Haz bien a tu siervo; que viva,
Y guarde tu palabra (Sal. 119:17).
La frase “vida abundante” es corriente en el pop-cristianismo; por ejemplo “Centro de Familia Vida Abundante” como nombre para una iglesia o “Ministerios de Vida Abundante” para una organización relacionada con la iglesia. Todos queremos una “vida abundante” de un tipo u otro, de manera que etiquetas como esas van dirigidas a un marketing efectivo. Además, Jesús dijo “yo he venido para que tengan vida, y para que la tengan en abundancia” (Juan 10:10), pero… ¿qué quería decir exactamente? He ahí la cuestión.

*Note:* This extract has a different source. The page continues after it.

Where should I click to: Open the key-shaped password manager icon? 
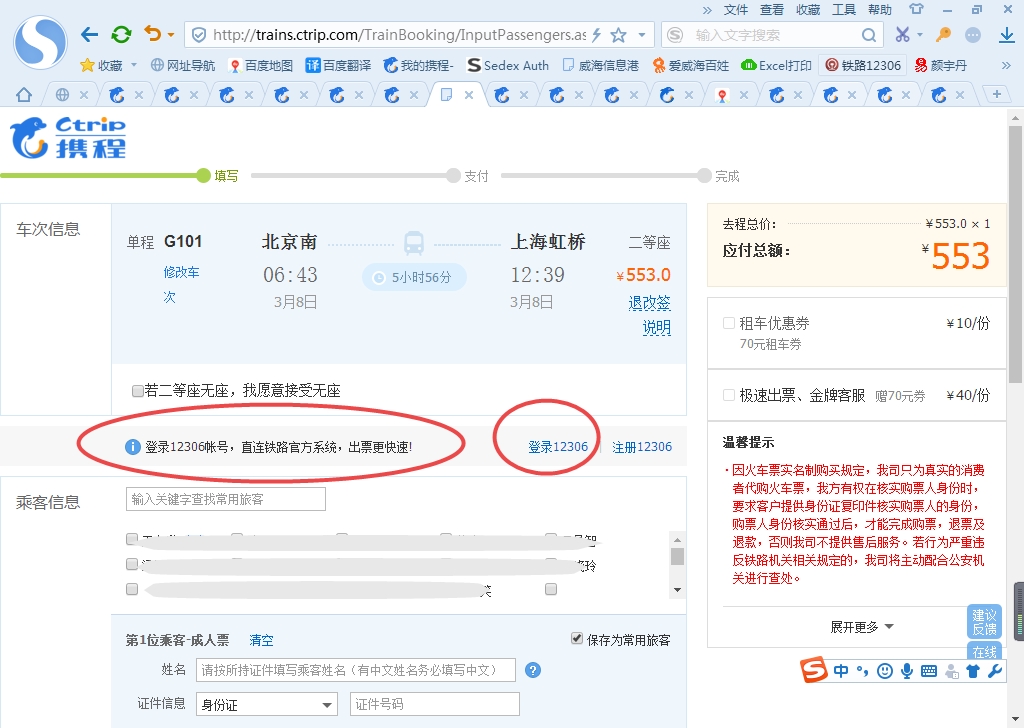(x=943, y=35)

El evangelio promete muchos beneficios a todo aquel que crea, pero la salud física (2 Ti. 4:20), la riqueza terrenal (2 Co. 8:1), comodidad material (Lucas 12:19-20), un buen trabajo (Mt. 8:20), un matrimonio con éxito (1 Co. 7:15), buenos hijos (Mt. 10:34-35), y estar libre de conflictos (Mt. 10:22) ahora mismo no se encuentran entre ellos (1 Co. 4:11-13; cf. Ro. 8:16-18). Dios concede a las personas (incluso a los no creyentes) algunas de esas bendiciones ahora; incluso en el cielo solo se concederán algunas de ellas, pero son todas bastante secundarias a la vida genuinamente abundante.